Le remboursement par les États membres des prêts contractés au titre de la FRR est prévu sur la période 2028-2058, et, considérant l’état actuel des économies européennes, nous restons dubitatifs sur la capacité des États à honorer ces dettes sans que cela ne passe par un appauvrissement généralisé. Même si la Hongrie entend refuser ces prêts, privilégiant les subventions, elle sera d’une manière ou d’une autre concernée par cette émission massive de nouvelles dettes.
La Commission compte sur une reprise économique qui permettrait de dégager de nouvelles ressources. En réalité, la Commission et la Banque centrale européenne se sont engagées, depuis la crise de 2008, sur une pente qui n’a plus grand chose à voir avec une approche crise-relance — la « crise du Covid-19 » semblant avoir accéléré cette évolution.
La logique à l’œuvre confond création monétaire et création de richesse. En effet, contrairement aux pays de la zone d’influence chinoise, les pays de l’Union européenne (à l’exception de la Suède) et les États-Unis ont fait le choix de monétiser le Covid, c’est à dire d’augmenter la masse monétaire pour financer les mesures de restrictions mises en place depuis plus d’un an.

Travail à faire ▸
Réécrivez le passage du texte sur les prêts de la FRR qui commence par « La logique à » et se termine par « plus d’un an. », en changeant « masse monétaire » en « quantité de monnaie ».

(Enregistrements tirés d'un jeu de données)

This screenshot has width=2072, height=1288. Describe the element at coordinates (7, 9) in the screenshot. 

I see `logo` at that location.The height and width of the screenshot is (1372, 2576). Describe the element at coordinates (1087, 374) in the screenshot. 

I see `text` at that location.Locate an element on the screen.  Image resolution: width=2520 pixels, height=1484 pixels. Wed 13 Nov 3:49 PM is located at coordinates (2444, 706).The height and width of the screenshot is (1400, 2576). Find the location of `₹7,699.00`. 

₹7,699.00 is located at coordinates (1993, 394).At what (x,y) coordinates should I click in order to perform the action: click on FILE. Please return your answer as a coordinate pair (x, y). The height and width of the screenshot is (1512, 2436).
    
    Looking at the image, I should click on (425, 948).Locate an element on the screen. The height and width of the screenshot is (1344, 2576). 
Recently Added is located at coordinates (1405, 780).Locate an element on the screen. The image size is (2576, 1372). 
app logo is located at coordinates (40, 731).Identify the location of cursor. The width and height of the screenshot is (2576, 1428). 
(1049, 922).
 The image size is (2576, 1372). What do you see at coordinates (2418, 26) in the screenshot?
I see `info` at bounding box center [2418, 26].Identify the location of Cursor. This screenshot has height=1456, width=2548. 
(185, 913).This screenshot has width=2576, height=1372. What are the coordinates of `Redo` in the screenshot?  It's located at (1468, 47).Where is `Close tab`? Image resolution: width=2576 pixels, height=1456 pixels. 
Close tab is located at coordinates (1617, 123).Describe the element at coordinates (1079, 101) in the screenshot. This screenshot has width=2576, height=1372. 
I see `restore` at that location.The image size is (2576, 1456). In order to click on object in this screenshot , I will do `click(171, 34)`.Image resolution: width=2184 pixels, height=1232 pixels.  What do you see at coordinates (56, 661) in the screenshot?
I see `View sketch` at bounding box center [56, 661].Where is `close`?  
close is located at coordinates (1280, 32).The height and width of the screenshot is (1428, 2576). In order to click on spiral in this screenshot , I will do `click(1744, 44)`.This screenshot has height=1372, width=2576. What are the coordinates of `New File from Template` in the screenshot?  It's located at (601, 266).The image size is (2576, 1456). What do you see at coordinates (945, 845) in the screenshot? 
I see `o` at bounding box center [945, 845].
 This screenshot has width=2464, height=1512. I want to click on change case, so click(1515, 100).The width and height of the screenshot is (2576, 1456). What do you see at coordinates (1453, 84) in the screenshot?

Réponse proposée ▸
La logique à l’œuvre confond création monétaire et création de richesse. En effet, contrairement aux pays de la zone d’influence chinoise, les pays de l’Union européenne (à l’exception de la Suède) et les États-Unis ont fait le choix de monétiser le Covid, c’est à dire d’augmenter la quantité de monnaie pour financer les mesures de restrictions mises en place depuis plus d’un an.